• PROBLEMS TO WORK ON:
(a) In the numbered tips, what should you use to pay for the flower arrangement you send yourself?
(b) Please set down the part of the numbered tips that begins at the words "6. Tell him" and stops after the words "whatever your style.", word for word.

• DOCUMENT SEGMENT:
________________________
5. Make sure you tell him that your apparatus (from item #4) makes you feel way better than he does.

6. Tell him how many orgasms it gives you every day.

7. Start coming home late from work, at least hour late every day. If you don't work, then start disappearing after he gets home from work. Disappear on the weekends too for hours at a time. Go to the movies. Go to a friend's to visit. Go visit family. Go to the park. Go to Starbucks and lose yourself online for a while. Go get your hair and nails done. Buy yourself a new dress, something sexier than you normally wear.

8. Go get your hair and nails done on Saturday morning, and invite a friend or two or your sister or our cousin to join you at a club or somewhere on Saturday night. Start checking the Sunday newspapers for weekend happenings. Go see a play, a musical, a fashion show, a local jazz band, a local rock band, whatever your style.

9. Start taking the kids out to have fun without him - amusement parks, the playground, local carnivals, playdates, kiddy shows, etc. When he asks why you don't invite him, tell him "I really like the attention I get when you're not around." Make sure you do your hair and makeup differently each time you leave the house and wear your new dress.

10. Call a local florist and send yourself a beautiful flower arrangement. Use a friend's credit/debit card to make the purchase and give them the money right back.

11. Pretend to be on the phone with a co-worker and say things like 'Girl, I know he likes me (referring to a non-existent new employee), but I'm not thinking about him."

12. Start hiding out in the bathroom (or any different room from the one he is in) and use your phone. Take your phone everywhere with you. Speak in low tones. Giggle in low tones. If he walks in the room, get off the phone hurriedly like you're hiding something and got caught.
________________________
• RECORDS:
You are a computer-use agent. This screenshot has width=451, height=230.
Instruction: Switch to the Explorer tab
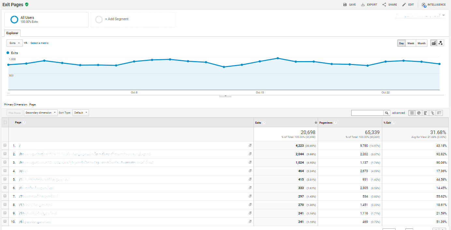(x=12, y=33)
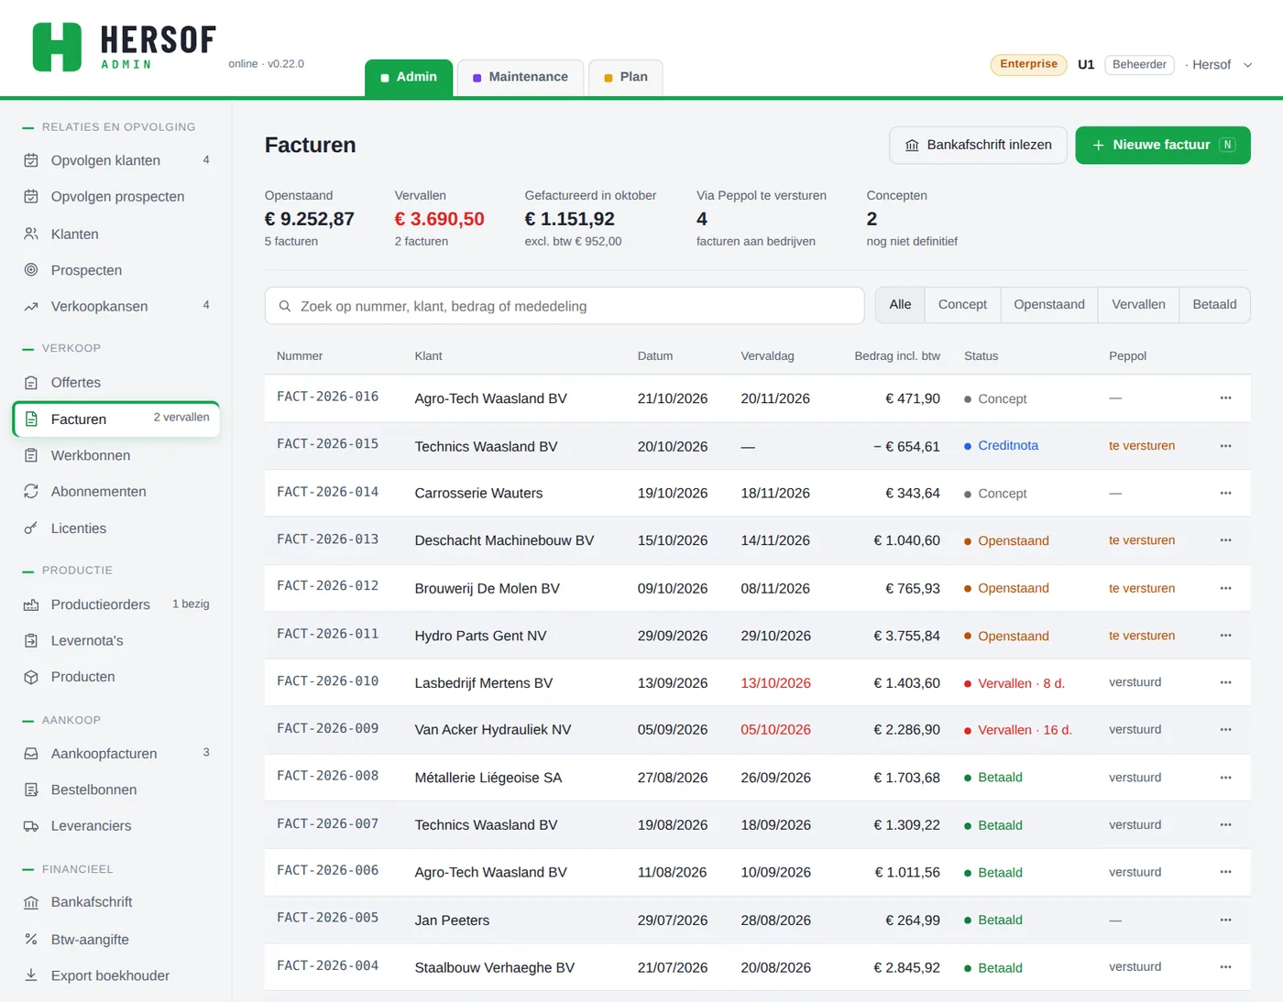Filter invoices by Vervallen
Viewport: 1283px width, 1002px height.
[x=1138, y=305]
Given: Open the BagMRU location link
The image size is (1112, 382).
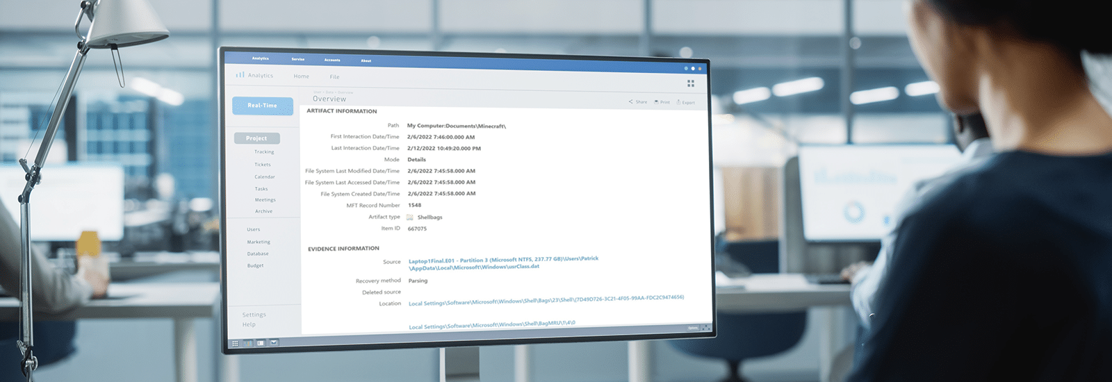Looking at the screenshot, I should (491, 324).
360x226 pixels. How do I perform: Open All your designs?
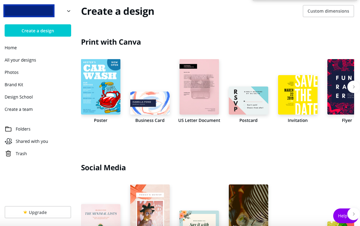pos(20,60)
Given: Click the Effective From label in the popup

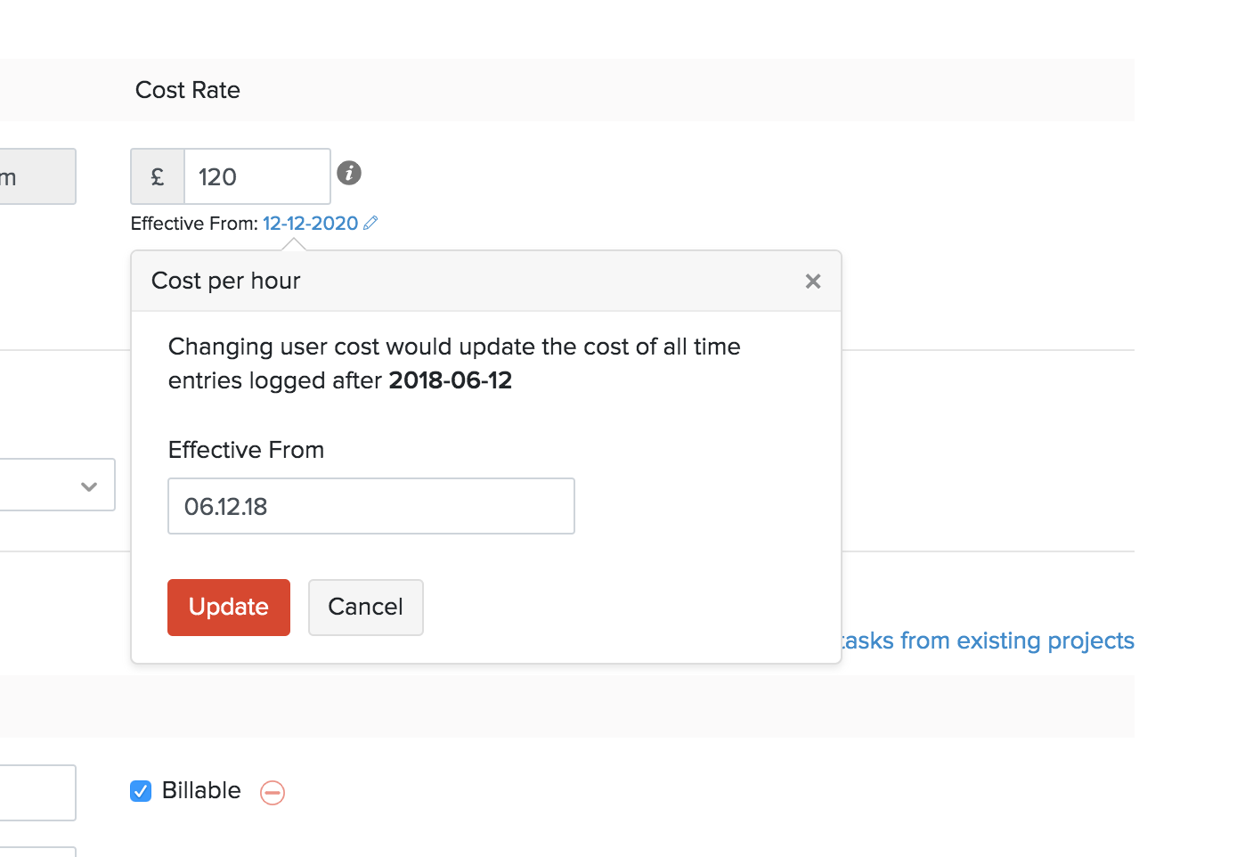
________________________
• EXPECTED OUTPUTS:
(a) A friend's credit/debit card.

(b)
6. Tell him how many orgasms it gives you every day.

7. Start coming home late from work, at least hour late every day. If you don't work, then start disappearing after he gets home from work. Disappear on the weekends too for hours at a time. Go to the movies. Go to a friend's to visit. Go visit family. Go to the park. Go to Starbucks and lose yourself online for a while. Go get your hair and nails done. Buy yourself a new dress, something sexier than you normally wear.

8. Go get your hair and nails done on Saturday morning, and invite a friend or two or your sister or our cousin to join you at a club or somewhere on Saturday night. Start checking the Sunday newspapers for weekend happenings. Go see a play, a musical, a fashion show, a local jazz band, a local rock band, whatever your style.